After ten years in a relationship together, and countless tours apart, Pip Blom and Willem Smit (frontman of Personal Trainer) have finally made their first and only record as a duo.

Much like their relationship, the album is the product of patience, persistence, and trust. Long Fling is both a love story and a collaboration, written and recorded in the background of their entire relationship.

In the album’s opener ‘Pig’ has a consistence pace, that verges into building harmony and both voices are showcased as being at their strongest in this track in my opinion. ‘Mousehouse’ offers a quite funky, upbeat track that feels like a jam session but with an air of polish.

The album’s standout track for me is ‘Cool Bottle Water Park’, kicked off with a relentless guitar riff bursting out with velocity.
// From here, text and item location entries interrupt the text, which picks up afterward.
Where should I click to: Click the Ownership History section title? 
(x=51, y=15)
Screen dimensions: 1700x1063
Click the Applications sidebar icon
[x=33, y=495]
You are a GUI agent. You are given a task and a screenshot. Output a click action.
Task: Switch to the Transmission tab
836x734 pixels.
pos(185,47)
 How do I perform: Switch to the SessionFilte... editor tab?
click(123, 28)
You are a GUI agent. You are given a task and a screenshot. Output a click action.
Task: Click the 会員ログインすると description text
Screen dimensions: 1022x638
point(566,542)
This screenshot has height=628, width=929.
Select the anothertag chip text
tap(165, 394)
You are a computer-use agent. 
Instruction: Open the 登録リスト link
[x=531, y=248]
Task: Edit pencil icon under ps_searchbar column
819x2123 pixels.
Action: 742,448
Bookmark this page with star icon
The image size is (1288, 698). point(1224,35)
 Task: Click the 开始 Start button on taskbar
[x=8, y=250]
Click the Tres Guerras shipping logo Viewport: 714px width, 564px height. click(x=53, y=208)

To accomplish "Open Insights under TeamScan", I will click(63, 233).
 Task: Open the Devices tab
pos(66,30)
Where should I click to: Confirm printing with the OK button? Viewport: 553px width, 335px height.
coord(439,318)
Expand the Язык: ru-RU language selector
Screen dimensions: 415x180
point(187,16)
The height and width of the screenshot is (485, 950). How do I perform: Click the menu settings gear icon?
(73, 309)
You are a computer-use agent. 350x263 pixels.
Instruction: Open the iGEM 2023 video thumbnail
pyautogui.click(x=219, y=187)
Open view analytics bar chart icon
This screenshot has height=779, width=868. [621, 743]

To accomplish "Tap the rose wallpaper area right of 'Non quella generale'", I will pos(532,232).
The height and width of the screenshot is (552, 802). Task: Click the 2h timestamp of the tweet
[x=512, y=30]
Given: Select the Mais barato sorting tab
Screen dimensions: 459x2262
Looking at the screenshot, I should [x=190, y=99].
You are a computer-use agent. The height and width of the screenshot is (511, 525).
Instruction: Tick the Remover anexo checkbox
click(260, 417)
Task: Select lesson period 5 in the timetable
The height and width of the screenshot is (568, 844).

The singing brings a sense of feel extremely cool and sleek, as the duo argue over a beat. It offers something incredibly different to what we’ve seen from people in the industry so far and suggests as a duo they have something special and unique.

‘Tossed’ offers a more stripped back approach with this melancholy beat, with lyrics around the mundane task we all experience in life like broken bathroom doors and socks. Towards the end of ‘Waste Line’ the sound demonstrates the clear influence from 90’s rock within their art.

In the early days, writing together wasn’t easy; sessions often ended in arguments, with each unwilling to let go of their own creative habits. Over the years, they learned each other’s language, grew more comfortable in the studio, and found a process that worked.

The result is Long Fling: warm, minimal, and lightly tangled in krautrock rhythms, motorik grooves, wiry guitars, and drum machine loops forming the backbone for wry, melodic, and personal quirky songs.

This record feels like a natural extension of their worlds, but with a looseness, confidence, and freshness that’s entirely its own.